I'm doing doctoral work now with a lot of writing in management and research methods- both common subjects for which there is a shit-ton of work already published. We are required to submit everything we write through Turnitin, which crosschecks for textual matches against a huge variety of other writing. I grant you I'm writing this stuff to demonstrate my mastery of common concepts, not to generate new ideas - but I'd suggest that would give me even more opportunity to plagiarize if I chose to.
It turns out that nothing I've written so far has tripped an alarm for plagiarism. In fact, the only matching text in any of my papers are things you'd expect to match, such as if I've included (and referenced) a direct quote, or my citation list (which will, of course, be identical to the original citations). In fact, I'm pretty impressed at how good the system is at finding matching text, and not flagging text that I've written completely on my own. I was concerned that with the huge amount of literature out there something I've written all on my own must match something someone else has written, but that just hasn't happened.

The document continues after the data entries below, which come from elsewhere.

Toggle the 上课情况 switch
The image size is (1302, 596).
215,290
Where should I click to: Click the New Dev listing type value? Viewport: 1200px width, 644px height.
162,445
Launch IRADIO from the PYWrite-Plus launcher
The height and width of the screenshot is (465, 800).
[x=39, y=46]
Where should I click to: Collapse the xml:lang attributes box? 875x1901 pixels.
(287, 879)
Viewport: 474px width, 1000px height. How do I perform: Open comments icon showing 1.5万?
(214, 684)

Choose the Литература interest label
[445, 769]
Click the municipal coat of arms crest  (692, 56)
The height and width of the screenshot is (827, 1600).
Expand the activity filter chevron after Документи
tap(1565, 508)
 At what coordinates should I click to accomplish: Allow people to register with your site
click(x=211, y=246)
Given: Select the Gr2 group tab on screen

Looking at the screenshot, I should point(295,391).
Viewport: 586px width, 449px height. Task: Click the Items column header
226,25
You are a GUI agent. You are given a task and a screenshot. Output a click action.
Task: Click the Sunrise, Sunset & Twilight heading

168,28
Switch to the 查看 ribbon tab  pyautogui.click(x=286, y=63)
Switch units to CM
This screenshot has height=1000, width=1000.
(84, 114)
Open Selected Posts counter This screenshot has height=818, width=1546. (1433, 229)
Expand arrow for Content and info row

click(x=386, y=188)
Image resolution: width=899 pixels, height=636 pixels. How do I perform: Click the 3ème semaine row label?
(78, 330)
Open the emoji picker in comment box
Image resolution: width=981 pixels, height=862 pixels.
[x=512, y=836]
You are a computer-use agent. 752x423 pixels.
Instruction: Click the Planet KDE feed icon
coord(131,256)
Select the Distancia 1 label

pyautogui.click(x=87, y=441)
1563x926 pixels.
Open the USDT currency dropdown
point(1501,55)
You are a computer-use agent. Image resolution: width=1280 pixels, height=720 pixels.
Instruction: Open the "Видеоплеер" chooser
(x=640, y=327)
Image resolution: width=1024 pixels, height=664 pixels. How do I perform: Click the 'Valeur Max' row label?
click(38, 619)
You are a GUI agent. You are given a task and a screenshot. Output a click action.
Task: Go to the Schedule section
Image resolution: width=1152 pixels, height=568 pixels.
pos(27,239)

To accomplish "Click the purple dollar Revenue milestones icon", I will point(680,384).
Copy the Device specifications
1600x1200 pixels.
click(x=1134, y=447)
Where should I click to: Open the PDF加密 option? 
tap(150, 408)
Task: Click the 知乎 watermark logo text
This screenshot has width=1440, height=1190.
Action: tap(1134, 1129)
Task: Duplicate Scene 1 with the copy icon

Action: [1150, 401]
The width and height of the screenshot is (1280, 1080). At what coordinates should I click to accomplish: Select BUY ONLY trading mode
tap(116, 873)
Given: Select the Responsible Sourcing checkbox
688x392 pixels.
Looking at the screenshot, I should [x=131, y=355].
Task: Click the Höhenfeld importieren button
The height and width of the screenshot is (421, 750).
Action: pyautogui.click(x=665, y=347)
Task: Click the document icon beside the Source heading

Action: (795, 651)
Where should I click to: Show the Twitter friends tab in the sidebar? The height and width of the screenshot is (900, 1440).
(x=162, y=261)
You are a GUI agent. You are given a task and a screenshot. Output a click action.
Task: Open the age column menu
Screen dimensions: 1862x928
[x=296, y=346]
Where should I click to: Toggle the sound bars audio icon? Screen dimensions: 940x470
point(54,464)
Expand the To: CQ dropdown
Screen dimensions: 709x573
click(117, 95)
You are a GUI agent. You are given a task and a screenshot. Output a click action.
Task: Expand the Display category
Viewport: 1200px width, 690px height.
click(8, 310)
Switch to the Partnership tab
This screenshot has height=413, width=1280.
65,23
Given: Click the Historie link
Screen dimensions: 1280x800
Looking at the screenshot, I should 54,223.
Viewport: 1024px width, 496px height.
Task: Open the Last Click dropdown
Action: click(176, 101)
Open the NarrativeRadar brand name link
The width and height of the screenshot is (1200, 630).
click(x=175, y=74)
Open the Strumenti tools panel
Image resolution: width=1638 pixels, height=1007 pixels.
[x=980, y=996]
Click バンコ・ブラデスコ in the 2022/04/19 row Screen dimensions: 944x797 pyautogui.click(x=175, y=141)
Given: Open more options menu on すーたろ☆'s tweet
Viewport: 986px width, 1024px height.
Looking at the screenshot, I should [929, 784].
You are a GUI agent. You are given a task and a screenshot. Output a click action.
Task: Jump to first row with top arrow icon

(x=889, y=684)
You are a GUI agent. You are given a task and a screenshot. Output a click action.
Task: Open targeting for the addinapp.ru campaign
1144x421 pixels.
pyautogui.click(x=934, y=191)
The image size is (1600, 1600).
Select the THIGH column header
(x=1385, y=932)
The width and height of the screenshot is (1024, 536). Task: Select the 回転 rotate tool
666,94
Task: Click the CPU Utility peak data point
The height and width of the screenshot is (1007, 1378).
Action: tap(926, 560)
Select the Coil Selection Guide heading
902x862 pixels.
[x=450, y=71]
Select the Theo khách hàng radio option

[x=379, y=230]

We can (and are strongly encouraged to) run our stuff through before turning it in to be sure we haven't inadvertently forgotten to reference something. And while Turnitin is a common system for this, there are others - including some you can subscribe to without any academic affiliation and are pretty cheap on a "per page" basis.
What this tells me is that it's not hard at all to avoid plagiarism, even if you're writing on common topics and arrive at the same conclusions as others. it's also really easy to get caught if the academic institution is making even a minimal effort at checking.
Writing on a topic that others have written on, doing your own thinking, research and writing, and using other sources (properly referenced) - and arriving at the same conclusion that others have - is not plagiarism or academic dishonesty. It may or may not be of academic value, may or may not qualify for publishing and may or may not meet the requirements for a thesis or dissertation, but it's just not academic dishonesty.
With that said, if what the NYT reports about his work is true, it's pretty clearly academic dishonesty - at least it would be considered academic dishonesty in the mainstream academic world. I see that the AWC plans to run his paper through a plagiarism checker, that's a great idea that they should have done in 2007 (yes, they were available then). Better yet, require the student to run it through and submit an originality report with the paper. It takes about 0.69 seconds. Maybe it wasn't quite so easy in 2007, but I'm pretty sure it wasn't that hard. The only way I see that he gets a pass is if AWC is willing to 'fess up that they just didn't address this with their students in that time period (I've had it beaten into my head at each of the four academic institutions I've done work at since 2008).
If the findings reported in the NYT are confirmed, he'd be screwed on an academic dishonesty violation at any major academic institution. Does that disqualify him from elected political office? I don't know about that one. You be the judge.